[Collected data]
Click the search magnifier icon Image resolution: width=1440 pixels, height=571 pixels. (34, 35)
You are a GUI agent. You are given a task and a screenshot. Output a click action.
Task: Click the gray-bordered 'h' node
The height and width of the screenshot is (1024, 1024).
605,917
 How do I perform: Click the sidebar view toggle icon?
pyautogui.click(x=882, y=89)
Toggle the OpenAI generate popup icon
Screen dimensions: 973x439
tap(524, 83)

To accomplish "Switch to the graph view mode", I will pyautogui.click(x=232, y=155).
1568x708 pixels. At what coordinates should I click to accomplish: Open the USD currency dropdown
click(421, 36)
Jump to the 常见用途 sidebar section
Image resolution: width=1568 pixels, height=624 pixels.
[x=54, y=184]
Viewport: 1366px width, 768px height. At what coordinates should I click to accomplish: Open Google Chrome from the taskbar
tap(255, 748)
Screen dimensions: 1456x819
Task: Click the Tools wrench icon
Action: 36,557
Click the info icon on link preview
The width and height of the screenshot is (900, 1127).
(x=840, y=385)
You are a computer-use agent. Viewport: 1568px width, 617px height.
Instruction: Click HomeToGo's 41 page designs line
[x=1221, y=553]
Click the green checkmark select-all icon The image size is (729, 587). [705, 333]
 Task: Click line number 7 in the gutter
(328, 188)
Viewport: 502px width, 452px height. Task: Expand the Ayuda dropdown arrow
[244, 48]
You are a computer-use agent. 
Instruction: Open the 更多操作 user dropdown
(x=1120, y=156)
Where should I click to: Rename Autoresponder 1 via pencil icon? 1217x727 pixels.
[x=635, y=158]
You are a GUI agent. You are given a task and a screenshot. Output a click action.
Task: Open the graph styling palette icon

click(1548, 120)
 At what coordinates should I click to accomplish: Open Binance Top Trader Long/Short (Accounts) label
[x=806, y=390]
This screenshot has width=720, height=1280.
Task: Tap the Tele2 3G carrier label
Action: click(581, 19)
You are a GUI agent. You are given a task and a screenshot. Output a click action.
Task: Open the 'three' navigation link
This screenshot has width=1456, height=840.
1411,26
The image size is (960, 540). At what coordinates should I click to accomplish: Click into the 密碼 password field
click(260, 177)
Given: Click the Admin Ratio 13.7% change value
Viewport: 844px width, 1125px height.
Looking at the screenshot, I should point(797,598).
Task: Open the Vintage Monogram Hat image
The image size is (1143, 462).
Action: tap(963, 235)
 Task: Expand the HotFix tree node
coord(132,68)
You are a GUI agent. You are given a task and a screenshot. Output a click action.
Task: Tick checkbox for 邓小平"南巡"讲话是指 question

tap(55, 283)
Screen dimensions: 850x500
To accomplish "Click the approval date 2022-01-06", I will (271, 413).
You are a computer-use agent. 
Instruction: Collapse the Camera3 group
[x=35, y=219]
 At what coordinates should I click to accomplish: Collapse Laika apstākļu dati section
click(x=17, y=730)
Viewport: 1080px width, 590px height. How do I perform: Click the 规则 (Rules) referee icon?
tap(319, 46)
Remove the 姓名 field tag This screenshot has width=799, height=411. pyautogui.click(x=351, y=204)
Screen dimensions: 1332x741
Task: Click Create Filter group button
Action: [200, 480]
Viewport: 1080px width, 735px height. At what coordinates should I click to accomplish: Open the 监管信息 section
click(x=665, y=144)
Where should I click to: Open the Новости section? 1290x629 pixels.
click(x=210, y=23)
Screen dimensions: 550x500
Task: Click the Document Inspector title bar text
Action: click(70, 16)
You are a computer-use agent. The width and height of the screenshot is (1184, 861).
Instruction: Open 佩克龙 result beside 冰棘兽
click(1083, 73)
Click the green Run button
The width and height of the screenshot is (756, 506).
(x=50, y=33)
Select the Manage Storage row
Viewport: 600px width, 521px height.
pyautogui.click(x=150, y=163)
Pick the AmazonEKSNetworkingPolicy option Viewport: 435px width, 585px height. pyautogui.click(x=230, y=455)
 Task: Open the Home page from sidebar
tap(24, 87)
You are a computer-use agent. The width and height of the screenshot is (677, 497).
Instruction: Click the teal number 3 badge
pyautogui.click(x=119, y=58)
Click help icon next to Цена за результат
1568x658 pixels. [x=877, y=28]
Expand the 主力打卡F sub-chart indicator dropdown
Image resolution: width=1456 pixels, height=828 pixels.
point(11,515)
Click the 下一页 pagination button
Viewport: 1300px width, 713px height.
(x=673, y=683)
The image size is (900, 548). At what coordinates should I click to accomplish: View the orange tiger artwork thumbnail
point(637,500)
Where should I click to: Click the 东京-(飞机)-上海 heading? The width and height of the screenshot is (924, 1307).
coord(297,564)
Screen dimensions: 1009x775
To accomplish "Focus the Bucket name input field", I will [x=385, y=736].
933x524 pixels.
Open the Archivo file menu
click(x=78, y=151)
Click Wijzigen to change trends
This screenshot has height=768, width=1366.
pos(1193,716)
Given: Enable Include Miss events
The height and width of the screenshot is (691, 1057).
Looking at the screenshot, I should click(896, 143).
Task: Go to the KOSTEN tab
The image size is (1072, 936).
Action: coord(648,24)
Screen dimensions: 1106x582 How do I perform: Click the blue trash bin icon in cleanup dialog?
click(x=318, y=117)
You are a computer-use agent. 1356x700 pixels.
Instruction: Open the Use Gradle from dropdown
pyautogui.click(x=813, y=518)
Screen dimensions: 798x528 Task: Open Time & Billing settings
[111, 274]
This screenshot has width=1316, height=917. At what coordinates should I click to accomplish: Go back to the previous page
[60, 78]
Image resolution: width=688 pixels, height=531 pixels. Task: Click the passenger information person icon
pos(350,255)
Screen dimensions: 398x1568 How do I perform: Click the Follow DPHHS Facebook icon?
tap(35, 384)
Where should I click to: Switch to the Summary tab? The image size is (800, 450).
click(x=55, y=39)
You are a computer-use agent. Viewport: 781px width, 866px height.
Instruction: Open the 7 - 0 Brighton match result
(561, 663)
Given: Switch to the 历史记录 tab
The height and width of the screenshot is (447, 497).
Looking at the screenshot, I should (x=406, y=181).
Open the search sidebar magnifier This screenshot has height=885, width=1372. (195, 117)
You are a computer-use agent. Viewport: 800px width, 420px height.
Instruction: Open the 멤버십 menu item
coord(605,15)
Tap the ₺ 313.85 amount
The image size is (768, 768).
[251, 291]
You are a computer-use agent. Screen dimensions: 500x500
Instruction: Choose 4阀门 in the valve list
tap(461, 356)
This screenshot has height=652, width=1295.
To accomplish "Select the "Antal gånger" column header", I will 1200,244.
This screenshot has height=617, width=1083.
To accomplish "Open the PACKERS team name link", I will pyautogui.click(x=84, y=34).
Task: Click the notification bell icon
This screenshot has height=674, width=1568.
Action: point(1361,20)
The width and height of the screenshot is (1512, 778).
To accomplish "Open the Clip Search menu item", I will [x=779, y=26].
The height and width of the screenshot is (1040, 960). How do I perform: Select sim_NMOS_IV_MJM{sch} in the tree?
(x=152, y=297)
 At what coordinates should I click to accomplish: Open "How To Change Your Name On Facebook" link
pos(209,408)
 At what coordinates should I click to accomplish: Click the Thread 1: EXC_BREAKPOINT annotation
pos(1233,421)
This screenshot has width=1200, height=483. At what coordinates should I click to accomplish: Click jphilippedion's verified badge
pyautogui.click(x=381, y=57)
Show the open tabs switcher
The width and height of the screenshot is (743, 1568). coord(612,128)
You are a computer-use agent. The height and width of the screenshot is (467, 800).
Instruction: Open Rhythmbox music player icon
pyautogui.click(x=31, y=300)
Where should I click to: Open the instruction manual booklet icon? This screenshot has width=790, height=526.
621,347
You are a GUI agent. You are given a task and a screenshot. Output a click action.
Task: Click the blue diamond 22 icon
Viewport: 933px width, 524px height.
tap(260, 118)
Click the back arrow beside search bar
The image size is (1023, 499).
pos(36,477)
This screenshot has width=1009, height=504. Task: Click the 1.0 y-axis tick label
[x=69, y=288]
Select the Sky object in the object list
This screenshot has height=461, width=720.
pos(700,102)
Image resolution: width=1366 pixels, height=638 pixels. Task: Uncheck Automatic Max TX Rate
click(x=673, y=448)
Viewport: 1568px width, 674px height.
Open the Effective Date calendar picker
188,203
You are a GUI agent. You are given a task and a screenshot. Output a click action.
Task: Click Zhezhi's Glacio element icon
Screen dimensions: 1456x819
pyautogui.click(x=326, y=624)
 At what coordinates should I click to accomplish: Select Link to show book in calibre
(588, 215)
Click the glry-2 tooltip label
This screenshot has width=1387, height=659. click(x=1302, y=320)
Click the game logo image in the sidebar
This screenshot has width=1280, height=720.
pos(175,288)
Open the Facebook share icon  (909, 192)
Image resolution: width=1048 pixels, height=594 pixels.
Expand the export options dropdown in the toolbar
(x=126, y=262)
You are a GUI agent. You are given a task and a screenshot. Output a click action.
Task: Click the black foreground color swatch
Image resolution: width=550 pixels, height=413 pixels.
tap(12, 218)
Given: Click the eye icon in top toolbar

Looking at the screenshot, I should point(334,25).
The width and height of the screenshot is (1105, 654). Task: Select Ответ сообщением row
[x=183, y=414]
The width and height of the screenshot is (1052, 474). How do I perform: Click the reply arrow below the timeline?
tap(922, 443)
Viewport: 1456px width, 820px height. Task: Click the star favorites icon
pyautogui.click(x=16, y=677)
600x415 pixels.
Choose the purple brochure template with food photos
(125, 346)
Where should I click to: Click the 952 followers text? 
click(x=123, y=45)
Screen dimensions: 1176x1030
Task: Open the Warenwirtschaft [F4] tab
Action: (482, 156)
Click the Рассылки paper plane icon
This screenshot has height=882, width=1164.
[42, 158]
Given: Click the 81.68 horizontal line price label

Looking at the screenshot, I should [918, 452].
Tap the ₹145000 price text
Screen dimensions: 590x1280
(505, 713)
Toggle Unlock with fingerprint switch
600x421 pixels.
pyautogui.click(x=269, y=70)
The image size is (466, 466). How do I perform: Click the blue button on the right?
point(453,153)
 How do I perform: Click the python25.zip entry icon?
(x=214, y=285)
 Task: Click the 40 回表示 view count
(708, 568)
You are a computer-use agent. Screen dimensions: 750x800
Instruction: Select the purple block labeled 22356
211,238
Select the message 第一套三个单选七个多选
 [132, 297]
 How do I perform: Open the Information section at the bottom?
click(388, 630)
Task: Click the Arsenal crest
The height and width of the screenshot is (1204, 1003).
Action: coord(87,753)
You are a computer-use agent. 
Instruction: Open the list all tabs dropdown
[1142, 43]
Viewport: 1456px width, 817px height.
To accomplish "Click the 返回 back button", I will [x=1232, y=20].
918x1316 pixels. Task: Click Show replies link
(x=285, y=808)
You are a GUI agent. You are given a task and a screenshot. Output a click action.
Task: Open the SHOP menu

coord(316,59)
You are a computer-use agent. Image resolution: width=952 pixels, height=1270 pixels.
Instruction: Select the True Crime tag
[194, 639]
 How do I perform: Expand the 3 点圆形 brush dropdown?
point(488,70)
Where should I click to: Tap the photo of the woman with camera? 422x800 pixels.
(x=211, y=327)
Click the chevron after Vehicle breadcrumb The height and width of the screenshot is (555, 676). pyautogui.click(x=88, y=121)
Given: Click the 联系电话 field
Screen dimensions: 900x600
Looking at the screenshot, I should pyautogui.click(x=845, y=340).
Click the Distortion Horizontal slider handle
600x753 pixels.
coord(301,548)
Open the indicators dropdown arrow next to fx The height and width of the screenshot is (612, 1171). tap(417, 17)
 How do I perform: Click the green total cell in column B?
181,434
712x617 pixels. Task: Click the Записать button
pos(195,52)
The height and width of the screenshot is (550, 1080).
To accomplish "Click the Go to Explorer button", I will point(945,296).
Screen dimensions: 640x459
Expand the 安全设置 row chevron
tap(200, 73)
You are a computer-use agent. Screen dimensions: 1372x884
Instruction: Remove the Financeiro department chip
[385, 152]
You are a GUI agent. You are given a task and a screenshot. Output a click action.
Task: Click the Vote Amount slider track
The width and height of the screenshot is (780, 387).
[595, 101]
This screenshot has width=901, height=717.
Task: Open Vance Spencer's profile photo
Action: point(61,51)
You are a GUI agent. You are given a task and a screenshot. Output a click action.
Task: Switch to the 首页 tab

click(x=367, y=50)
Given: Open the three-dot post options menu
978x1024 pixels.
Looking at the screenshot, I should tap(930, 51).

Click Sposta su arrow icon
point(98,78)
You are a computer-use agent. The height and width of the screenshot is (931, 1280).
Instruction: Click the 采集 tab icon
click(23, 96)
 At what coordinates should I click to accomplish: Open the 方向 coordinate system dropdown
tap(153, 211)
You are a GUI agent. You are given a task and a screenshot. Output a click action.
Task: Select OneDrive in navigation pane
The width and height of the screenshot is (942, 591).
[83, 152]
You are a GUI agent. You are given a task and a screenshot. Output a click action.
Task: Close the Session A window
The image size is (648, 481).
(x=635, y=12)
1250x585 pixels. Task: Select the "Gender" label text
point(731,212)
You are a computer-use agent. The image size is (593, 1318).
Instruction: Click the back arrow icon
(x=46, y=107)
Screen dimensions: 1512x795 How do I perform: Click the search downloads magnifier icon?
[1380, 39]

Directions:
What you give back should be only the lines of the records above, starting at the line with "Viewport: 1300px width, 713px height." and ending at the line with "933x524 pixels.", restated word for word.

Reply:
Viewport: 1300px width, 713px height.
(x=673, y=683)
The image size is (900, 548). At what coordinates should I click to accomplish: View the orange tiger artwork thumbnail
point(637,500)
Where should I click to: Click the 东京-(飞机)-上海 heading? The width and height of the screenshot is (924, 1307).
coord(297,564)
Screen dimensions: 1009x775
To accomplish "Focus the Bucket name input field", I will [x=385, y=736].
933x524 pixels.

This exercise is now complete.